Note: The package provides a useful helper function called integrateGrid, which generates a grid of user-specified cell size for the spatial extent defined by a spatial R object.
geomerge assumes that all inputs of type SpatialPolygonsDataFrame and RasterLayer are static and contemporary. If the polygons or raster are changing, we advise users to rerun geomerge for each interval in which data are static and contemporary. The package allows for dynamic integration of all inputs that are a SpatialPointsDataFrame. For example, one can automatically generate the counts of events that occur within a specific unit of target within a specific time period.
geomerge has a number of other optional arguments, which we will explore further below. These optional arguments enable specific kinds of integration (i.e., dynamic vs. static) and/or allow the user to change assumptions about zonal functions, assignment rules, etc. from the default values.

Tasks for this exercise →
1. Translate this sentence from the geomerge text into Spanish: "The package allows for dynamic integration of all inputs that are a SpatialPointsDataFrame."
2. Echo the geomerge text word for word from "geomerge has a" to "the default values.".
The data that follow are not needed for anything here.

Given information →
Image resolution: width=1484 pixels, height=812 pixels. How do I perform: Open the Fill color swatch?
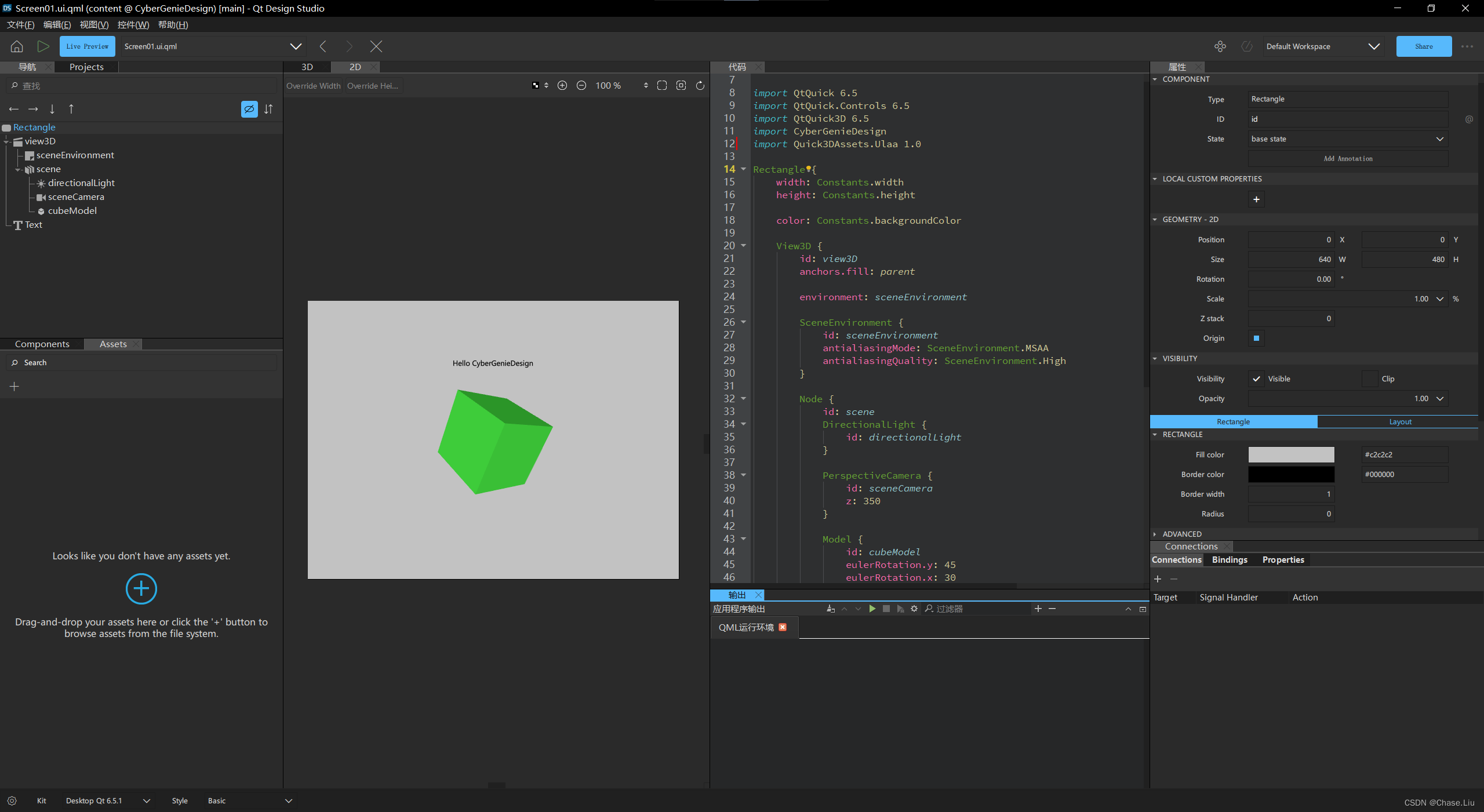[1291, 454]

Responses in order →
1. El paquete permite la integración dinámica de todas las entradas que son un SpatialPointsDataFrame.

2.
geomerge has a number of other optional arguments, which we will explore further below. These optional arguments enable specific kinds of integration (i.e., dynamic vs. static) and/or allow the user to change assumptions about zonal functions, assignment rules, etc. from the default values.